▸ About this exercise: Restate the data below, keeping every line the same.

** Opening Supplied data block **

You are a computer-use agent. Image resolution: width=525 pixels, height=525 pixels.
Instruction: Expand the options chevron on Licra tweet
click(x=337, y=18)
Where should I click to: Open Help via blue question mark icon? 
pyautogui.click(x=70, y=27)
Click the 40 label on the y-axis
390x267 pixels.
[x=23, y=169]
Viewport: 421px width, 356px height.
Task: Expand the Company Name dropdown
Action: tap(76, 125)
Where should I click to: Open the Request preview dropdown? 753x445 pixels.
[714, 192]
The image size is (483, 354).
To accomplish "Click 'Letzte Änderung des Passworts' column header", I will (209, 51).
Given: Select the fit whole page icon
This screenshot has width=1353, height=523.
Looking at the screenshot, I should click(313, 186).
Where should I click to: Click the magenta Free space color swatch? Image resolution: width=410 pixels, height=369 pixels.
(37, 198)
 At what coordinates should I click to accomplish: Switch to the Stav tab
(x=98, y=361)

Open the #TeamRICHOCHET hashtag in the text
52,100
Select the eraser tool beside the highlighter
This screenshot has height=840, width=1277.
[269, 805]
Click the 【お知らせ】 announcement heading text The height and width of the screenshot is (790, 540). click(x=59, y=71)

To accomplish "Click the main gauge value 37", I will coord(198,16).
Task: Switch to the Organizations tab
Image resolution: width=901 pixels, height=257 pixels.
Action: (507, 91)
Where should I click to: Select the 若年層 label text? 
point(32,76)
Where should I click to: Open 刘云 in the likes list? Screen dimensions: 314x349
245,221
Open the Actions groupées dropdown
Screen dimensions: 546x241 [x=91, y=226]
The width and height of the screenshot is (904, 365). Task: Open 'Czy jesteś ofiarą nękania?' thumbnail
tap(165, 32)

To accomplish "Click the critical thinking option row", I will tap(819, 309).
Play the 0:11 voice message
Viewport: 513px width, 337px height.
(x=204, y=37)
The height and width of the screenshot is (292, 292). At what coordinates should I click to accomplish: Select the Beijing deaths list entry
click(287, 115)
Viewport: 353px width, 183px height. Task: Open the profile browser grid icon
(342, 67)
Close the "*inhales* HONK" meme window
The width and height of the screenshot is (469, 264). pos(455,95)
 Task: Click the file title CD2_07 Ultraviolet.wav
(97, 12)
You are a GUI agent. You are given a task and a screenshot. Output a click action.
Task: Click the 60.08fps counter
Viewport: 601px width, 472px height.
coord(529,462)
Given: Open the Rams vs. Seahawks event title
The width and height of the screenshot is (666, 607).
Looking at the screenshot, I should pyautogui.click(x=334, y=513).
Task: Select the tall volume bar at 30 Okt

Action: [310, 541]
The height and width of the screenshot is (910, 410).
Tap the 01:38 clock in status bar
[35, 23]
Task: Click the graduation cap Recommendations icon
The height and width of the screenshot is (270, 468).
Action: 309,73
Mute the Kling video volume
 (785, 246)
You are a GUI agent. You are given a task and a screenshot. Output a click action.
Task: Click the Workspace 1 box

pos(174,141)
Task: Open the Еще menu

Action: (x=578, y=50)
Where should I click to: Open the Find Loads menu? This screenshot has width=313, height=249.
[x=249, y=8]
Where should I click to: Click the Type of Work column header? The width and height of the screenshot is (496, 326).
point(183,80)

** Closing Supplied data block **

▸ Written answer:
You are a computer-use agent. Image resolution: width=525 pixels, height=525 pixels.
Instruction: Expand the options chevron on Licra tweet
click(x=337, y=18)
Where should I click to: Open Help via blue question mark icon? 
pyautogui.click(x=70, y=27)
Click the 40 label on the y-axis
390x267 pixels.
[x=23, y=169]
Viewport: 421px width, 356px height.
Task: Expand the Company Name dropdown
Action: tap(76, 125)
Where should I click to: Open the Request preview dropdown? 753x445 pixels.
[714, 192]
The image size is (483, 354).
To accomplish "Click 'Letzte Änderung des Passworts' column header", I will (209, 51).
Given: Select the fit whole page icon
This screenshot has width=1353, height=523.
Looking at the screenshot, I should click(313, 186).
Where should I click to: Click the magenta Free space color swatch? Image resolution: width=410 pixels, height=369 pixels.
(37, 198)
 At what coordinates should I click to accomplish: Switch to the Stav tab
(x=98, y=361)

Open the #TeamRICHOCHET hashtag in the text
52,100
Select the eraser tool beside the highlighter
This screenshot has height=840, width=1277.
[269, 805]
Click the 【お知らせ】 announcement heading text The height and width of the screenshot is (790, 540). click(x=59, y=71)

To accomplish "Click the main gauge value 37", I will coord(198,16).
Task: Switch to the Organizations tab
Image resolution: width=901 pixels, height=257 pixels.
Action: (507, 91)
Where should I click to: Select the 若年層 label text? 
point(32,76)
Where should I click to: Open 刘云 in the likes list? Screen dimensions: 314x349
245,221
Open the Actions groupées dropdown
Screen dimensions: 546x241 [x=91, y=226]
The width and height of the screenshot is (904, 365). Task: Open 'Czy jesteś ofiarą nękania?' thumbnail
tap(165, 32)

To accomplish "Click the critical thinking option row", I will tap(819, 309).
Play the 0:11 voice message
Viewport: 513px width, 337px height.
(x=204, y=37)
The height and width of the screenshot is (292, 292). At what coordinates should I click to accomplish: Select the Beijing deaths list entry
click(287, 115)
Viewport: 353px width, 183px height. Task: Open the profile browser grid icon
(342, 67)
Close the "*inhales* HONK" meme window
The width and height of the screenshot is (469, 264). pos(455,95)
 Task: Click the file title CD2_07 Ultraviolet.wav
(97, 12)
You are a GUI agent. You are given a task and a screenshot. Output a click action.
Task: Click the 60.08fps counter
Viewport: 601px width, 472px height.
coord(529,462)
Given: Open the Rams vs. Seahawks event title
The width and height of the screenshot is (666, 607).
Looking at the screenshot, I should pyautogui.click(x=334, y=513).
Task: Select the tall volume bar at 30 Okt

Action: [310, 541]
The height and width of the screenshot is (910, 410).
Tap the 01:38 clock in status bar
[35, 23]
Task: Click the graduation cap Recommendations icon
The height and width of the screenshot is (270, 468).
Action: 309,73
Mute the Kling video volume
 (785, 246)
You are a GUI agent. You are given a task and a screenshot. Output a click action.
Task: Click the Workspace 1 box

pos(174,141)
Task: Open the Еще menu

Action: (x=578, y=50)
Where should I click to: Open the Find Loads menu? This screenshot has width=313, height=249.
[x=249, y=8]
Where should I click to: Click the Type of Work column header? The width and height of the screenshot is (496, 326).
point(183,80)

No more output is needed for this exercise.